(Last week, a friend of mine confessed that she had no idea where to find a good selection for her eReader. I’ve done a little digging and these are my favourites)
So, you betrayed your principles, the printed page and all that is good in the world and acquired an eReader.*
You’ve tinkered with the settings, brightness and contrast.
You’ve oohed and aahed at the ‘amazing’ screensavers and marvelled at the glare free screen.
You’ve downloaded the free copy of Winnie the Pooh from the linked book store (where available).
Now it’s time to build up some sort of collection.
There are a number of sites/marketplaces/stores where e-Books – in a variety of different formats – are fairly accessible, even to the most technically challenged reader. Possibly the best known are Amazon and Apple, but most book stores and their related web sites now have ebook sections.
For some incredibly inconvenient reason, there are dozens of different formats, so bear in mind that you need to research which will work for you.
I hate when these ‘format wars’ come into play. Sure, part of the battle is to find a suitable working format, but for the most part, I’m pretty sure this overwhelmingly impacts the consumer negatively. Like if you had a kindle and then got an iPad, you can’t (couldn’t?) swop your books over? Grrr.
From a quick search online, and after chatting with my mates, there are two primary complaints to be heard over and over again – eBooks cost too much, and the choice is limited.
With regards to the latter, I think that time will be the only solution. The longer eBooks are a viable option, the more books will be released in varying formats. And here in the UK, the emphasis is till very much on printed books. As the eBook market grows, more stores will offer a greater range.
However, the former is a little more tricky. See, me, I like books. I actually prefer reading a page over a screen. And I value having a *physical* copy on my shelves. So, I wouldn’t want to pay full price for a virtual book – I just wouldn’t feel like it’s good value for money. I’m aware that’s probably a little ridiculous – same author, same work etc. Besides, I’m always terrified everything will get wiped in some unimaginably horrible home IT catastrophe.

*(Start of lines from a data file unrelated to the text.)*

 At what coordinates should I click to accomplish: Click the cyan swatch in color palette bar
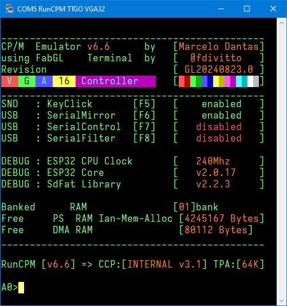pyautogui.click(x=239, y=81)
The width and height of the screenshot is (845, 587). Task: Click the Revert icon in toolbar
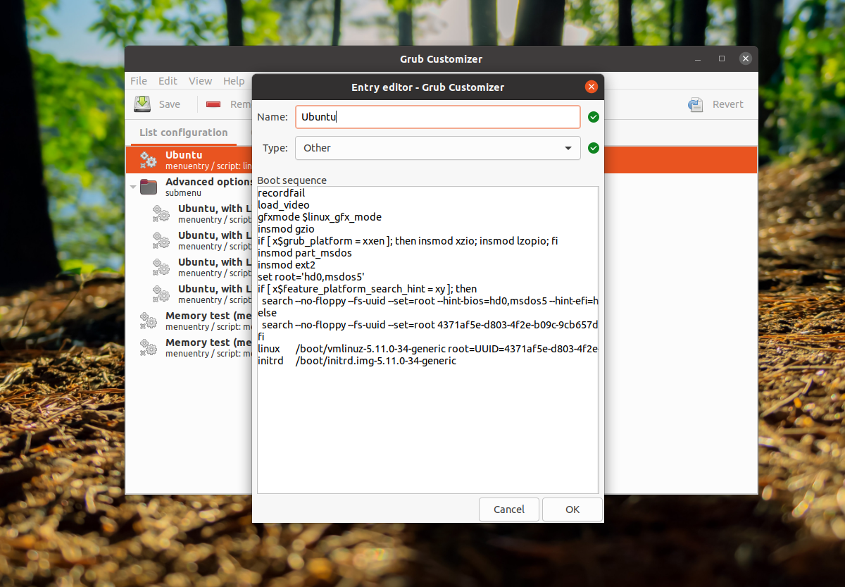696,104
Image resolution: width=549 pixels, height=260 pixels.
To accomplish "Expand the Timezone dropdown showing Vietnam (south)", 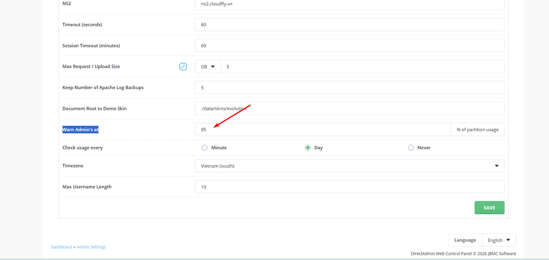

I expect that eBooks will follow the same path as music. Virtual albums originally cost the same as a CD version, and are now often considerably cheaper. Course it took years for that to start…
So it’s good to know that there are some fantastic book shop alternatives, offering public domain books, audio books and more FOR FREE – my favourite price for any book! (Course this is just to get you started. A definitive list would take forever and a day!)
Your Local Libraries – That’s right folks, chances are, your library is providing or preparing to provide ebooks and you never even knew it! Recently, there have been new deals worked out between libraries and publishing houses so if you haven’t thought to check before – now might be the perfect time!
Project Gutenberg – I can’t possibly promote this site enough. I think I tell every person I can about it!
Created in 1971 to digitise and archive cultural works, in order to encourage access to eBooks; there are now over 10 different affiliated sites (i.e. Project Gutenberg Australia). All the books submitted to PG are in the ‘Public Domain’ or out of copy write, so there are just tons of classics! I love the ideology and concepts that drive PG. Mostly, I love being able to access over 34 000 books (in multiple formats). So regardless of your eReader, you should be able to find something you can use!
LibriVox – Since 2005, this site provides a free online audio library, with a collection of over 4200 audio books as of the beginning of this year. Run by volunteers; any one with an interest can contribute by recording excerpts/chapters/books for the site. The site is predominantly orientated towards English language content, though slowly other languages are starting to become available.
In all honesty, the quality of the audio books varies – some are as polished as professional audio books, while others are …not, with gaps, or mumbled parts.
There is an easy work around for that. Download an audio book, and if you think that you could read it better – do so!!
Google Books – Either the best or worst thing to happen to literature, depending on whom you ask. Google books provides full scans of books, in some cases regardless of whether the author approves. Have to admit, it’s still pretty useful, if a bit murky.
Open Content Alliance – Created in part as a response to the Google Books, this site differs in that it digitises books AFTER receiving permission from the copyright holder. Member of the Open Book Alliance.**
And there are some sites that specialise on particular geographical regions.
Runivers – a not for profit website focused on providing library like access to Russian culture and history. (Slightly controversial this – the site has been criticised for using borrowed content. You’ve been warned. I imagine that if Russian history, literature and culture is your thing, you’ll have been right put off by this addendum…)
Europeana – This is the hub for digitised culture throughout Europe – books, music, art – this site has a little bit of everything. Institutions across the continent have all contributed, and the idea is to bring together European Culture to be accessed by all.
Project Runeberg -Patterned after PG, this specialises in Nordic History.
Anyhoo, these are just a few of the dozens of sites out there, but free from dodgy malware (a worry whenever you look at downloading anything). Feel free to share your favourites in the comments!
*Not phrased thus through jealousy. Honest. My lack of eReader status has left me with no bitterness.
**Collection of book related sites, unified by opposition to the Google Book Settlement. They are working together to avoid a monopoly in the digital marketplace.